Tasks to carry out
a: In the passage below on the London Wall bastions, how deep was the foundation of Bastion 13?
b: Decide whether each statement agrees with the passage below on the London Wall bastions, answering yes or no and quoting the words that settle it: (i) Bastion 13 is in better condition than Bastion 14. (ii) The foundation of Bastion 13 was set in the floor of the Roman city ditch. (iii) Part of St Giles' churchyard now lies under a lake built for the Barbican development.

Passage provided
Bastion 13 is not in such good a condition as 14, and as well as once forming part of the Barber Surgeons Hall, the north west section was at the end of St Giles churchyard which as can be seen in the 1894 map above, originally curved around Bastion 12 and had a narrow extension down to Bastion 13.

Grimes writes “Bastion 13 survives only to the level of St Giles’ churchyard and has suffered extensive mutilation in other ways. Recent investigation has shown that on the north externally it ends on the city wall; to the south the junction has been destroyed. Internally, the ends of the bastion have been cut away or underpinned by modern foundations. In spite, however, of the low level of the cellar enough remained to show that the foundation, a little over 2 feet deep, was set in the floor of the Roman city ditch, the base of which has survived”.

A closer view of Bastion 13 and the adjacent Barber Surgeons Hall:

Bastion 14

Continuing walking north and there are more walls from the buildings that once stood here.

Bastion 14

On a sunny morning it is hard to believe that you are so close to London Wall and the Barbican:

Bastion 14

Approaching the northern end of the green space, part of what was St Giles’ churchyard and the buildings along Well Street have disappeared under one of the lakes built as part of the Barbican development.

Excerpted records

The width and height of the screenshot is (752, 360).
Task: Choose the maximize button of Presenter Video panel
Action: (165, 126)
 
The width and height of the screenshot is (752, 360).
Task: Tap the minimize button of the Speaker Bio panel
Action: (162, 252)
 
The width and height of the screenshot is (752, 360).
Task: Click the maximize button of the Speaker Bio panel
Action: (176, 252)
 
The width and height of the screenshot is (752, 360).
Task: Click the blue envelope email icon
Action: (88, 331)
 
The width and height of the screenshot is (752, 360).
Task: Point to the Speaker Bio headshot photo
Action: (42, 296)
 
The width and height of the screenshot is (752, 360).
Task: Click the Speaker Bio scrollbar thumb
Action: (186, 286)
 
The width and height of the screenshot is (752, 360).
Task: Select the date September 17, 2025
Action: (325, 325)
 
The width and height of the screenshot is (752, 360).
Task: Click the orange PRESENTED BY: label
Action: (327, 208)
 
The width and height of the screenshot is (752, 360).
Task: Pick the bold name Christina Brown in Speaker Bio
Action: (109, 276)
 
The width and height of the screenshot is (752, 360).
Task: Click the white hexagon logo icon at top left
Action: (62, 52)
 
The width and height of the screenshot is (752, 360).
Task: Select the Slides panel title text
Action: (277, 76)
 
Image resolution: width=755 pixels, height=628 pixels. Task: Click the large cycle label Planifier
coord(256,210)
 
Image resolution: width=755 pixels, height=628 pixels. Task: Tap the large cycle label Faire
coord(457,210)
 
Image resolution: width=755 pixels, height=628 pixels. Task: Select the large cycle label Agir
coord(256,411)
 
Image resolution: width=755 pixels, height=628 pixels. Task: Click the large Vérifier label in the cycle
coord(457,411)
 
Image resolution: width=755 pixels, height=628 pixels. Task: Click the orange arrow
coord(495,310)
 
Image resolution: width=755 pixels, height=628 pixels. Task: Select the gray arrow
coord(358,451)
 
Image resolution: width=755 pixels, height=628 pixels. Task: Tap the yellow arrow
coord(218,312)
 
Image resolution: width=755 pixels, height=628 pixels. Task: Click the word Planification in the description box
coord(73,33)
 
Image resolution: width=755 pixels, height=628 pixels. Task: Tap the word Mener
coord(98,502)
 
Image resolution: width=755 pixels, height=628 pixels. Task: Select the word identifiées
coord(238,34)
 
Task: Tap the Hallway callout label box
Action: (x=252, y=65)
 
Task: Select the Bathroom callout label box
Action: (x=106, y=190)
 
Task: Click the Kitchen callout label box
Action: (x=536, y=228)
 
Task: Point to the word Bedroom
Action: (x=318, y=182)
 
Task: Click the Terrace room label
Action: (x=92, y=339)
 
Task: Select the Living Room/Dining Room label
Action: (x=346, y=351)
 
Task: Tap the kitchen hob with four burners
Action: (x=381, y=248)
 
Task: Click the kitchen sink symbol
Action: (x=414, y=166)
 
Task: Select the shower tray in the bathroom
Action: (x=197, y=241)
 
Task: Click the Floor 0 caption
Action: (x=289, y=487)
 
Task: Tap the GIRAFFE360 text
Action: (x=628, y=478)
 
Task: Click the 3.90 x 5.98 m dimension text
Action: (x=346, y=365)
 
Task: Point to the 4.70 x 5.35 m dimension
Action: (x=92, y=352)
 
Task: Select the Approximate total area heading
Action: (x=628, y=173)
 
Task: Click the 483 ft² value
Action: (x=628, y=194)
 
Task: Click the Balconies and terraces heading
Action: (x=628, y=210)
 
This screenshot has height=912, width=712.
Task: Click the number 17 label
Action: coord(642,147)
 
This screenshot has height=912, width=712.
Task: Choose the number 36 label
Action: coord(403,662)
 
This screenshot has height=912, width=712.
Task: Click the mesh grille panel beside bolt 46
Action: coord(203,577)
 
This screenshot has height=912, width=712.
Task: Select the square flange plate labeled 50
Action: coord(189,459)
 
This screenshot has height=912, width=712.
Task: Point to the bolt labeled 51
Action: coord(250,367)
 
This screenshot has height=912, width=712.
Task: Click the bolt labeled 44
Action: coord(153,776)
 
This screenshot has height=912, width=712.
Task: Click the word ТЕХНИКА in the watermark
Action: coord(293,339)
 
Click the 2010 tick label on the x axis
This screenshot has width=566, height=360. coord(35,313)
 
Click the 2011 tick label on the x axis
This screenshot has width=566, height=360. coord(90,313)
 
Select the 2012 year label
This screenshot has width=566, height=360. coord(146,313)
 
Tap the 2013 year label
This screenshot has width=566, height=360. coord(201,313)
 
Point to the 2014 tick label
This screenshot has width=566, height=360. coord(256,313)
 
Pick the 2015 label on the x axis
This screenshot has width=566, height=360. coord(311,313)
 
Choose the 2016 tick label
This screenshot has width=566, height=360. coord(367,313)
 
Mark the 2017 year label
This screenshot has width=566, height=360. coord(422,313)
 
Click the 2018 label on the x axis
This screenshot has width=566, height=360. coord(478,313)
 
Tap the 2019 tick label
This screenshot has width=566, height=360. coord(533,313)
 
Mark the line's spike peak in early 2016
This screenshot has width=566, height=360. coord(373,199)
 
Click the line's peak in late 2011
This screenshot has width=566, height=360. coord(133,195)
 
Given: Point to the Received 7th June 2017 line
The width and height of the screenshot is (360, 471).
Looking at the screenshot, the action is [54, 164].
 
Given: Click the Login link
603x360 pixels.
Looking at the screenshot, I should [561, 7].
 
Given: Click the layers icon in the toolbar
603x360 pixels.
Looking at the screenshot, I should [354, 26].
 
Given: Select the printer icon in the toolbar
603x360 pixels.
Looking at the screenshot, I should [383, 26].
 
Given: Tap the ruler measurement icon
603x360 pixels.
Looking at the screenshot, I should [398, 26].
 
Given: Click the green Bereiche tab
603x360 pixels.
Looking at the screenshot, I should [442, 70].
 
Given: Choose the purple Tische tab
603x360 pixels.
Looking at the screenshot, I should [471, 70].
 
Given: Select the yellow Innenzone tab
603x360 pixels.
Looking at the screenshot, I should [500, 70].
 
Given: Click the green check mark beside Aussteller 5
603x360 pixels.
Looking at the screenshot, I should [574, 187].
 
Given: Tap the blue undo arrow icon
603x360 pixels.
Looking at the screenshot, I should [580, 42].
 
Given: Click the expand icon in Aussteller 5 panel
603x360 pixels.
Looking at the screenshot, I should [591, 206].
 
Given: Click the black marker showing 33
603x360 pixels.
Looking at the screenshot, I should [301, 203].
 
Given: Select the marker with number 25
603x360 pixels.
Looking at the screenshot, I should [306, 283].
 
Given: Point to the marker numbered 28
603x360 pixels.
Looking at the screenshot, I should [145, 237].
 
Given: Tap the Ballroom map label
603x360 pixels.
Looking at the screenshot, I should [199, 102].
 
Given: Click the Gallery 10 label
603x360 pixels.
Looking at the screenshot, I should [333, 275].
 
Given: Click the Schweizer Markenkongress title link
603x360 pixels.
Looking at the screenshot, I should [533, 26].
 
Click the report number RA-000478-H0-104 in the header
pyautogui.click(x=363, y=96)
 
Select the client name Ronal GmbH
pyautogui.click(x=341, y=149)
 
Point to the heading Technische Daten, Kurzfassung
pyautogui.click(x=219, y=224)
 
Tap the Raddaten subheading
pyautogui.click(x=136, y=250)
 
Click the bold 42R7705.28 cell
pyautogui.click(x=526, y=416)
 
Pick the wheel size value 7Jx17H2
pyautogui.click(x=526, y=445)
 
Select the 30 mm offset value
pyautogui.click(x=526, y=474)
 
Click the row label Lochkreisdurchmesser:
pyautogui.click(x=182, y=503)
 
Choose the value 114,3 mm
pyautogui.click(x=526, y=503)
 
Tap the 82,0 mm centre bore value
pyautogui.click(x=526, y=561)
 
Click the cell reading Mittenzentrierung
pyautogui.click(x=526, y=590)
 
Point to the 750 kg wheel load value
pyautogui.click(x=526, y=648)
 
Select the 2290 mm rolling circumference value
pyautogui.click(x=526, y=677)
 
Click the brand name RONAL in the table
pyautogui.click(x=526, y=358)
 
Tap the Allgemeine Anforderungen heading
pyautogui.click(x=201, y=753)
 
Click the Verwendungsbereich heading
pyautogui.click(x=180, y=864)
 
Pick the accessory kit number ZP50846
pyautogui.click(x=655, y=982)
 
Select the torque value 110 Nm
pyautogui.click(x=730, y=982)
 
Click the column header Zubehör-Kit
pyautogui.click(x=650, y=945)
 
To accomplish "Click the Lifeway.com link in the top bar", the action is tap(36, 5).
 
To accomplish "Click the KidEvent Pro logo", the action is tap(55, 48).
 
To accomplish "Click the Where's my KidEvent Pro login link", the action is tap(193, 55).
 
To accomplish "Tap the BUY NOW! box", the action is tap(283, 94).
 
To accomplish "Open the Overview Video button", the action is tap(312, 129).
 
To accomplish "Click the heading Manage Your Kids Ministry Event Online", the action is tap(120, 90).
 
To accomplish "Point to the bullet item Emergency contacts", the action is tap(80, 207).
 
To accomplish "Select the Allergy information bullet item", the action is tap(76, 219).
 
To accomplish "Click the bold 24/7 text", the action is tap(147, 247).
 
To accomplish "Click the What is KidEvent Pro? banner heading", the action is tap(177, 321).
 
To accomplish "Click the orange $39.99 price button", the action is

Exercise results
a: A little over 2 feet.

b:
(i) No: "Bastion 13 is not in such good a condition as 14"
(ii) Yes: "the foundation, a little over 2 feet deep, was set in the floor of the Roman city ditch"
(iii) Yes: "part of what was St Giles’ churchyard and the buildings along Well Street have disappeared under one of the lakes built as part of the Barbican development"